Di tengah perjuangannya mengunyah baguette dingin yang rasanya sudah mirip kardus di lidahnya itu, hape di meja sampingnya berbunyi.

Nisya Calling...

"Iya Nis, " sapanya pelan.

"Aduh, kamu beneran sakit di sana, Cha? Sekarang kondisinya gimana? Kok bisa ambruk gitu gimana ceritanya deh? Terus itu dari tadi si Ida coba telpon kenapa gak diangkat?"

Icha menjauhkan hapenya dari telinga sambil meringis. Anak ini, pertanyaannya kaya petasan cina. Berentet.

"Cha? Kok diem aja sih, Cha! Jawab, dong! Kamu nggak pingsan lagi, kan?! Aku kuatir kamu ken... "

"Nis," suara di seberang langsung berhenti. "aku gakpapa, ini lagi makan, mau minum obat."
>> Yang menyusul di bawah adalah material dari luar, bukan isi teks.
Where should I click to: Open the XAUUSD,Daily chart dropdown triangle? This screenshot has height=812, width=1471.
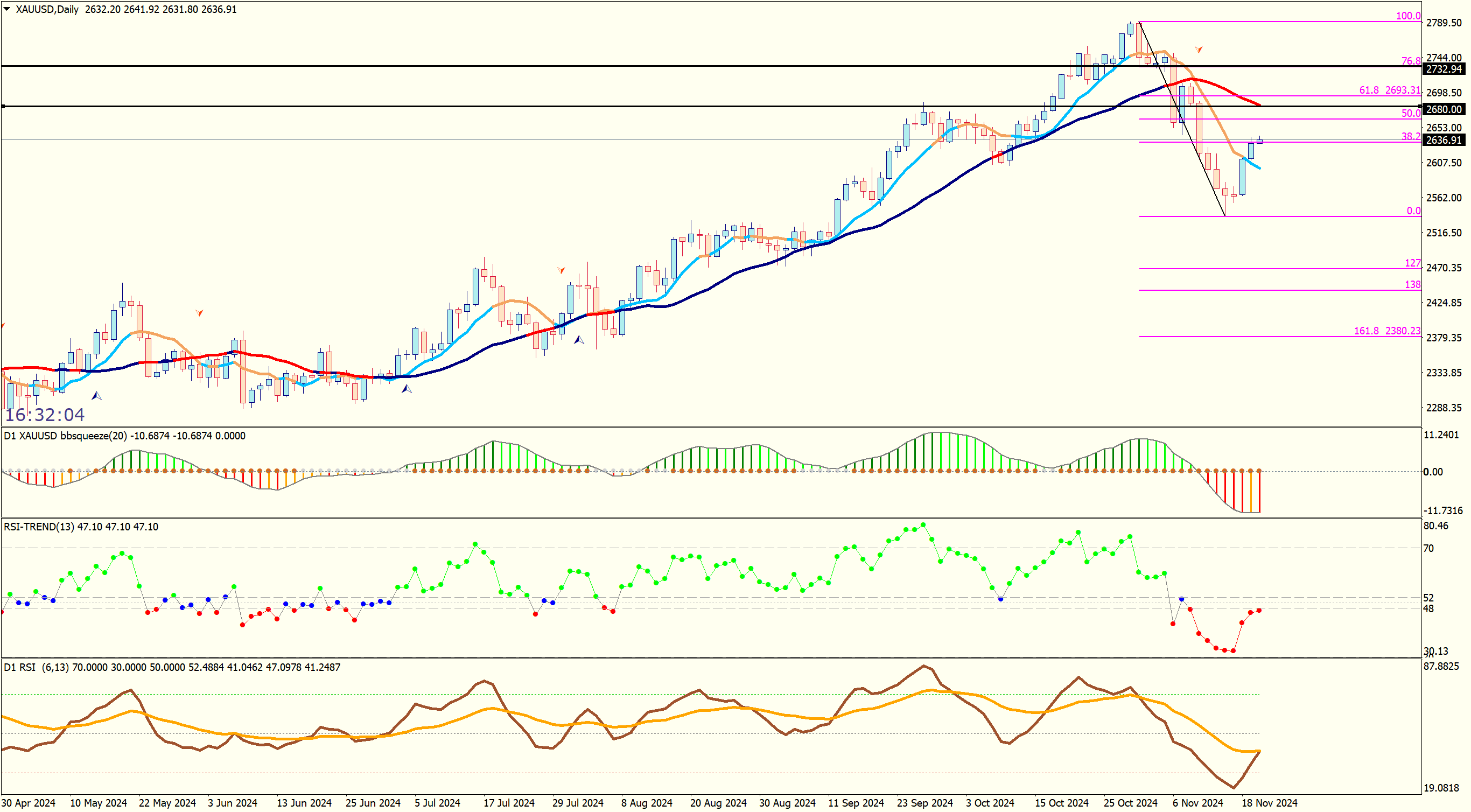click(x=7, y=9)
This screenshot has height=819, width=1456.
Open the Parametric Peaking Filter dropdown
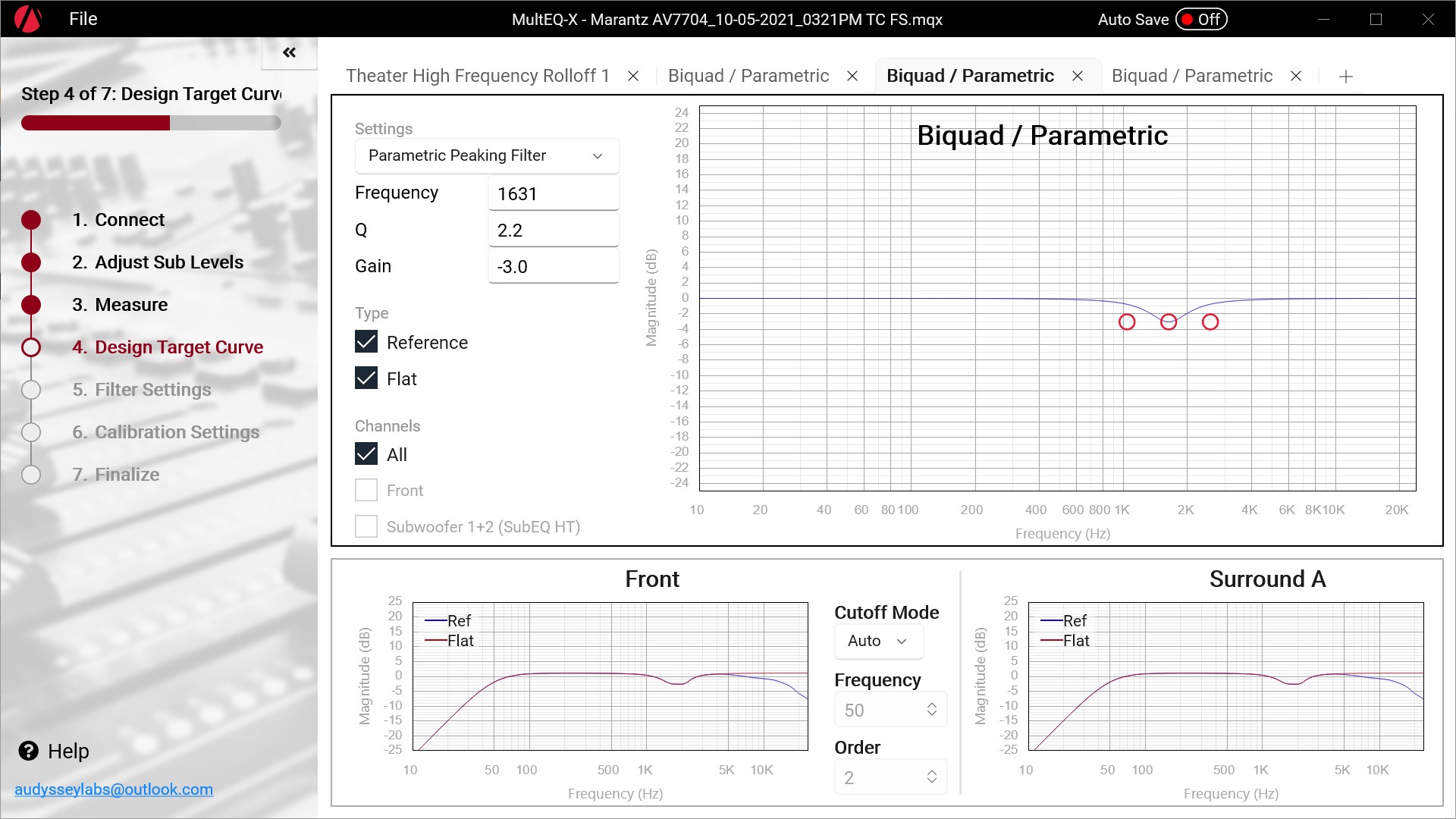487,155
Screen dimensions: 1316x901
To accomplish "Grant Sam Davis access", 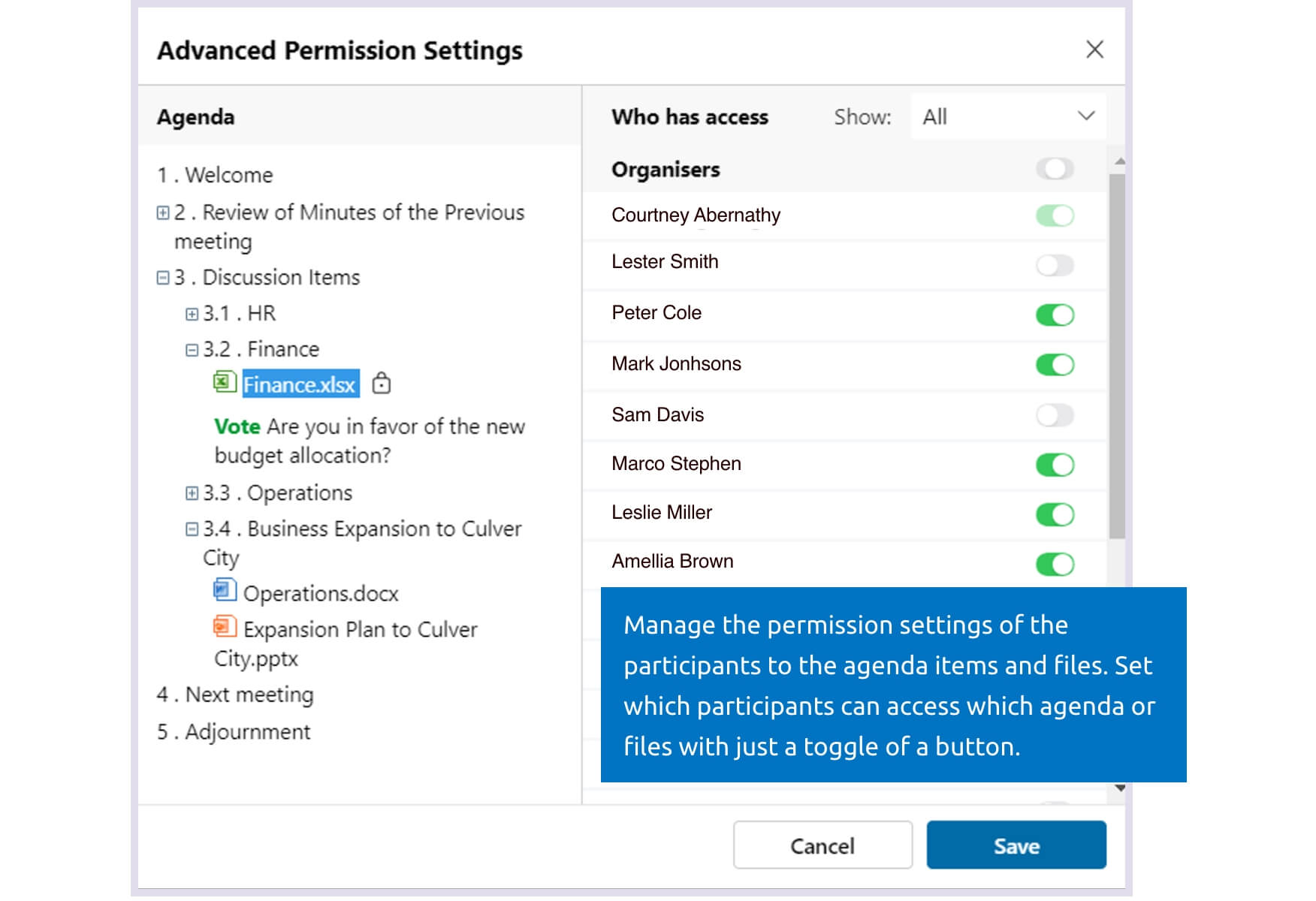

Hembusan nafas Nisya yang seakan baru bebas dari sembelit seminggu terdengar. Eh bentar. Ada yang aneh nggak sih? Apa ya tapi? Mmm... Ah! Iya.

"Kok kamu bisa tau aku sakit?" Seingatnya, Tya tidak memiliki kontak sahabat-sahabatnya. Tya adalah teman kerjanya dan mereka adalah sahabat - sahabatnya, mereka berada di circle yang berbeda. Bahkan bisa dipastikan mereka nggak saling mengenal. Lalu bagaimana Nisya tau?

"Hafid tadi kasi tau di group."

"Hafid?" Loh makin aneh. Kok bisa Hafid? Apa hubungannya? Kok jadi nggak nyambung sih?

"Iya, tadi Jaja telpon dia katanya kamu pingsan pas sesi brainstorming."

"Jaja?"

Duh, Icha! Bahkan kakak tua aja kosakatanya lebih bervariasi dan tidak melulu mengulang satu kata doang tanpa makna.

"Iya, tadi dia menelpon Hafid pas lagi di mobil nganter kamu pulang ke hotel."

Eh? Apa? Jaja? Nganter pulang ke hotel? Bukan Tya??